I’ve been bom­barded (about 50 a day) by a new kind of spam com­ment lately. It’s been slip­ping through my MT-Blacklist fil­ters, because it cre­ates intel­li­gi­ble sen­tences by vary­ing verbs (like “check” and “visit”) and nouns (like “site” and “pages”). Sometimes, when I’m brows­ing through other sites I see the same spam com­ments, so I fig­ured I would post the reg­u­lar expres­sion I wrote to block it in case any­one hap­pens to be search­ing for one, like the one I wrote a few months ago.

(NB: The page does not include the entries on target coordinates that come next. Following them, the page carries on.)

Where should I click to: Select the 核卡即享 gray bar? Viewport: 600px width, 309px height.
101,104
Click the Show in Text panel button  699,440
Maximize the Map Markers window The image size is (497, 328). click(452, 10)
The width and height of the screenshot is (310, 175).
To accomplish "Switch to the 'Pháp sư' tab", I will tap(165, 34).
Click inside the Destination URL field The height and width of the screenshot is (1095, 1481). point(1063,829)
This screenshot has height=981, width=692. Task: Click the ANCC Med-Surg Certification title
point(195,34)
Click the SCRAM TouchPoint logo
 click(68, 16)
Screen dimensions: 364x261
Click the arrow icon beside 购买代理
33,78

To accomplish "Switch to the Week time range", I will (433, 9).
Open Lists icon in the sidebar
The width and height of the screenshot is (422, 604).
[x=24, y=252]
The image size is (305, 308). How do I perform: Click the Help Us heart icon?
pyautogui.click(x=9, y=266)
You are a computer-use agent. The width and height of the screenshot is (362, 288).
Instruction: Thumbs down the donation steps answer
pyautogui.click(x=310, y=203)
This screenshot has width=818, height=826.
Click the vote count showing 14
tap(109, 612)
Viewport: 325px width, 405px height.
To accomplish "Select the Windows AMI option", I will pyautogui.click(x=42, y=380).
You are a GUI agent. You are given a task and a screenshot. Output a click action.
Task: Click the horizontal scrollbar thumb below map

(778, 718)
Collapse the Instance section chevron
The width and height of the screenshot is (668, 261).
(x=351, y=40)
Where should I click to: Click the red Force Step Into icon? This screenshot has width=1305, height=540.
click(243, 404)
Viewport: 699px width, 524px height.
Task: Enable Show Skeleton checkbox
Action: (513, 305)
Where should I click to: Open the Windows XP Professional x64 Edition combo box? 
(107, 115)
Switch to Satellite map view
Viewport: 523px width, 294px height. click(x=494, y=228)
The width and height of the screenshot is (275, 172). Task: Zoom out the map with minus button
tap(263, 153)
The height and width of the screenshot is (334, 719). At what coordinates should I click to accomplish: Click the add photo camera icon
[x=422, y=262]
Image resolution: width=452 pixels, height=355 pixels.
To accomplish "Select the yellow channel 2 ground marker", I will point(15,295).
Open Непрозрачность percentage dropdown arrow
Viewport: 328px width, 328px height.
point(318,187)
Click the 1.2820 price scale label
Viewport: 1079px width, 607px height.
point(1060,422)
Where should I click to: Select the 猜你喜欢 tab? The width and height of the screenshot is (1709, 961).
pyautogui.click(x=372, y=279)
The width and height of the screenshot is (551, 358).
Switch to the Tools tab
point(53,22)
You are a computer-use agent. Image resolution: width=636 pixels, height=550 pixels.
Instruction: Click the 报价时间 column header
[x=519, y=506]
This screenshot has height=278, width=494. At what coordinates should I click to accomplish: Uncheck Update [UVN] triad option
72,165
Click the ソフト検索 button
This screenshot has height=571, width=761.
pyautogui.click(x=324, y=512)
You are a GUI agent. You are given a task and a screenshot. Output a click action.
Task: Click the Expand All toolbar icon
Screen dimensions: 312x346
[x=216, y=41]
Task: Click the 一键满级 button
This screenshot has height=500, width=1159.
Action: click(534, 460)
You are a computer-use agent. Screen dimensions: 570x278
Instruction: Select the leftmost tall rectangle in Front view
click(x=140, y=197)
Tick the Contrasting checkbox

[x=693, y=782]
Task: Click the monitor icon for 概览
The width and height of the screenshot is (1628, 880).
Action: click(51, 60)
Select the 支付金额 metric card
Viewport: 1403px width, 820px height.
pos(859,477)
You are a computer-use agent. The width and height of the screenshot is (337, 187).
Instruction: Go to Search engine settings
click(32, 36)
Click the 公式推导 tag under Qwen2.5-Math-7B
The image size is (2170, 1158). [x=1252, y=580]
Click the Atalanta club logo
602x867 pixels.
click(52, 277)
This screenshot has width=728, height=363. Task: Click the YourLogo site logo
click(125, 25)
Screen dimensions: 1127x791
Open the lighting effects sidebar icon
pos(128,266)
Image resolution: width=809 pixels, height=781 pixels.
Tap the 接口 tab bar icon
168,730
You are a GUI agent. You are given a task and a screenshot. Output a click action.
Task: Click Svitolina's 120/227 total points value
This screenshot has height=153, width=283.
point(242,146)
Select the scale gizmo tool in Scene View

(check|visit)[\w\-_.]*(pages|sites|information|info)[\w\-_. ]*

This has been the most dif­fi­cult spam vari­a­tion I’ve had to deal with. The one weak­ness of most com­ment spam is that it’s bound to a sta­tic web­site address. Since spam is usu­ally gen­er­ated through robots, there are pat­terns that can be matched in order to block it. The key is fig­ur­ing out what the pat­tern is, whether it may be a reoc­cur­ring IP address (very unlikely and unre­li­able), or a reoc­cur­ring web­site address (most likely). This one is dif­fer­ent though, because the adver­tised web­sites keep chang­ing. Not only that, but the sen­tences used to present the site are also incon­sis­tent. The pat­tern, as a result, is more complex.